Et dès lors, si certaines entreprises peuvent vouloir adopter une sécurité à l’état de l’art, beaucoup, sinon la plupart, « n’investissent que des montants modestes dans la protection des données », parce que « les pertes attendues sont relativement limitées ».

Sasha Romanosky relève en outre, s’appuyant sur une autre étude récente de la RAND Corporation, que si les consommateurs apprécient des réponses fermes aux incidents de sécurité, ils sont en définitive relativement peu à tourner le dos à une entreprise qui en aura été victime.

Autant d’éléments qui, pour le chercheur, n’encouragent pas à l’adoption de pratiques de sécurité rigoureuses. Selon lui, il apparaît « concevable que la principale motivation puisse venir de l’industrie de la cyberassurance, via l’utilisation de réductions sur les primes ».

Pour troublante qu’elle puisse paraître, l’analyse de Sasha Romanosky rappelle qu’en fait aucune entreprise ne fait de cybersécurité pour le seul plaisir de faire de la cybersécurité. Au point que la conformité réglementaire prend parfois le pas sur la gestion du risque dans certaines approches.

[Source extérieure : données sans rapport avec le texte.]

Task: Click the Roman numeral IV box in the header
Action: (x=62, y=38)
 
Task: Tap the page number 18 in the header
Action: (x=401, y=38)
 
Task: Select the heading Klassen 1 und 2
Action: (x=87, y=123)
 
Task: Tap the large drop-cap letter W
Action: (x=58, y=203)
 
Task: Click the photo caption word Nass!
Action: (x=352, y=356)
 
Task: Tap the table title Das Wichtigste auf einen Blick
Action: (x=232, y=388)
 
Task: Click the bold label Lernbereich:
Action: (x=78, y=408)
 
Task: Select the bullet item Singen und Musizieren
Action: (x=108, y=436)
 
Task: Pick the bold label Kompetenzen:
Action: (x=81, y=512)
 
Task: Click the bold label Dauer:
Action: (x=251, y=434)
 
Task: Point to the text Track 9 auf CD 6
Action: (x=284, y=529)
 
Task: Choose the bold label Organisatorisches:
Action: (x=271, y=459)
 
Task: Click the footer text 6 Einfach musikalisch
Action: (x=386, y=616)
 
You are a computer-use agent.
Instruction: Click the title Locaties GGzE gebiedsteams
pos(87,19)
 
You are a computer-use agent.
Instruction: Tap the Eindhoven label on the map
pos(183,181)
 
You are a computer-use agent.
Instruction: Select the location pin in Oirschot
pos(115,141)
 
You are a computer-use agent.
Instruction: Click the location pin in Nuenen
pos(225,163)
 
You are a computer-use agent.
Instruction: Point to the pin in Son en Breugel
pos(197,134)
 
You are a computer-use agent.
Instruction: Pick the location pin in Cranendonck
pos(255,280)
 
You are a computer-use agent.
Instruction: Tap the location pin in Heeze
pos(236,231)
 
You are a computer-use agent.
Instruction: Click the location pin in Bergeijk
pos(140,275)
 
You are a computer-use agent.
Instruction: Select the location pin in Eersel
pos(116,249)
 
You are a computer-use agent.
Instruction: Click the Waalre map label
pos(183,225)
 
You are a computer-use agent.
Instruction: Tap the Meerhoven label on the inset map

Force est en tout cas de constater que le monde de l’assurance s’est saisi du risque informatique depuis plusieurs années. Et si les dépenses en la matière sont appelées à croître rapidement, les assureurs n’ont pas l’intention de couvrir tout et n’importe quoi, et en tout cas pas la négligence.

En outre, l’industrie de l’assurance n’est pas la seule à faire pression sur les entreprises pour qu’elles renforcent leur posture de sécurité. Il faut aussi compter avec les agences de notation. Moody’s et Standard & Poor ont indiqué, l’an passé, que les menaces informatiques seraient appelées à être de plus en plus prises en compte dans les analyses de solvabilité.